**Problem**
Starting at the first line of the data below, retype every line up to and including the one containing "Select the Ease of Use row label".

Stored data entries:

________________________

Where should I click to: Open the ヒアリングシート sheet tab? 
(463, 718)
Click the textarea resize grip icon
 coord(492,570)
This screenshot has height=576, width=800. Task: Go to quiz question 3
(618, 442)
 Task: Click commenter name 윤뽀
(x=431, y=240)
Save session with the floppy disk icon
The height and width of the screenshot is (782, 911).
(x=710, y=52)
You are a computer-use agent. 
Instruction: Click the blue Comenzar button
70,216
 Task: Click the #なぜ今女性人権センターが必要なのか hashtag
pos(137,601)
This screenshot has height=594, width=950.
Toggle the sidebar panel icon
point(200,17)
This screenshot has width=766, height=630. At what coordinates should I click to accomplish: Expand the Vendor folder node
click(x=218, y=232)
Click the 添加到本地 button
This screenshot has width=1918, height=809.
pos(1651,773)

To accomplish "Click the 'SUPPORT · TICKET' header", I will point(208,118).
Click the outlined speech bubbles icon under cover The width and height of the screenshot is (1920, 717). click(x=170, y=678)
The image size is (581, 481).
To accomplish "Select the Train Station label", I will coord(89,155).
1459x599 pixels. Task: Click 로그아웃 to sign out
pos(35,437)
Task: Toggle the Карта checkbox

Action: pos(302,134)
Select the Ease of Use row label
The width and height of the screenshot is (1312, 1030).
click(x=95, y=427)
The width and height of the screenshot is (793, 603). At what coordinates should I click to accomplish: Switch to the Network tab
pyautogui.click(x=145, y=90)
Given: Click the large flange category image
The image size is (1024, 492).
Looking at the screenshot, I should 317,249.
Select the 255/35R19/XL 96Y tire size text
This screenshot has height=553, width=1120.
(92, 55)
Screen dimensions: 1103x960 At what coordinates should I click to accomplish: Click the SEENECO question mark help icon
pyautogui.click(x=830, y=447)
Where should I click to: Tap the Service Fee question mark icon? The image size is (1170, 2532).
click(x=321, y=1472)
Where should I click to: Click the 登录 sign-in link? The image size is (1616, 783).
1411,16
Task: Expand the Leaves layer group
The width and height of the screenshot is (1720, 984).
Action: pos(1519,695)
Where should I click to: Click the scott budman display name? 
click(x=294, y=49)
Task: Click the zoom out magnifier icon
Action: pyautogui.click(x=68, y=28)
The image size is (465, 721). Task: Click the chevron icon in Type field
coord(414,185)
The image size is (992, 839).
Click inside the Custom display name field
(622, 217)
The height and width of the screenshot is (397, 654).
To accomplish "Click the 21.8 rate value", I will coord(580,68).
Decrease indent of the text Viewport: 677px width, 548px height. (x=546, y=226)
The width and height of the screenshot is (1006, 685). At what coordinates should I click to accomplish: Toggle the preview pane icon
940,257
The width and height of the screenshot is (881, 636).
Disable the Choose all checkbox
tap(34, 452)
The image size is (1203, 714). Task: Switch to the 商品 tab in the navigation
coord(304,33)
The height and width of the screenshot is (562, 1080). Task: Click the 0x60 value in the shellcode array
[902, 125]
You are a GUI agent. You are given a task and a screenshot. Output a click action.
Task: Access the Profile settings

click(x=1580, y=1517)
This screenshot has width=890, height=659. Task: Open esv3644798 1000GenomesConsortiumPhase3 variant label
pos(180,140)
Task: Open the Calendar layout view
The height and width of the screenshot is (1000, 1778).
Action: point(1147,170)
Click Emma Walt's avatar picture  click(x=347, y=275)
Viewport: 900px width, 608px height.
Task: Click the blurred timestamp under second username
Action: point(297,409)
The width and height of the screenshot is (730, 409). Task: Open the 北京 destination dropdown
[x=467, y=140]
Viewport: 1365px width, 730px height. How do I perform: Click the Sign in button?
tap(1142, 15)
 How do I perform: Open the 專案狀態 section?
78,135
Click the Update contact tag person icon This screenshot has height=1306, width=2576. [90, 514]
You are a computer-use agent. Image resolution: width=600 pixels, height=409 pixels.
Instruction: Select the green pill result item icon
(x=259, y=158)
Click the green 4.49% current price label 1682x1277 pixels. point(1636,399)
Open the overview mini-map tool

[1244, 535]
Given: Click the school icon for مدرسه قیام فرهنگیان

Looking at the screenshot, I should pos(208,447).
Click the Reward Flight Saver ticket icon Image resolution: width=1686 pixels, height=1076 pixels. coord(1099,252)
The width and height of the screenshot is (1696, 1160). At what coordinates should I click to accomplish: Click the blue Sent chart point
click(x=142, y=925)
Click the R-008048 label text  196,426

________________________

**Your response**
Where should I click to: Open the ヒアリングシート sheet tab? 
(463, 718)
Click the textarea resize grip icon
 coord(492,570)
This screenshot has height=576, width=800. Task: Go to quiz question 3
(618, 442)
 Task: Click commenter name 윤뽀
(x=431, y=240)
Save session with the floppy disk icon
The height and width of the screenshot is (782, 911).
(x=710, y=52)
You are a computer-use agent. 
Instruction: Click the blue Comenzar button
70,216
 Task: Click the #なぜ今女性人権センターが必要なのか hashtag
pos(137,601)
This screenshot has height=594, width=950.
Toggle the sidebar panel icon
point(200,17)
This screenshot has width=766, height=630. At what coordinates should I click to accomplish: Expand the Vendor folder node
click(x=218, y=232)
Click the 添加到本地 button
This screenshot has width=1918, height=809.
pos(1651,773)

To accomplish "Click the 'SUPPORT · TICKET' header", I will point(208,118).
Click the outlined speech bubbles icon under cover The width and height of the screenshot is (1920, 717). click(x=170, y=678)
The image size is (581, 481).
To accomplish "Select the Train Station label", I will coord(89,155).
1459x599 pixels. Task: Click 로그아웃 to sign out
pos(35,437)
Task: Toggle the Карта checkbox

Action: pos(302,134)
Select the Ease of Use row label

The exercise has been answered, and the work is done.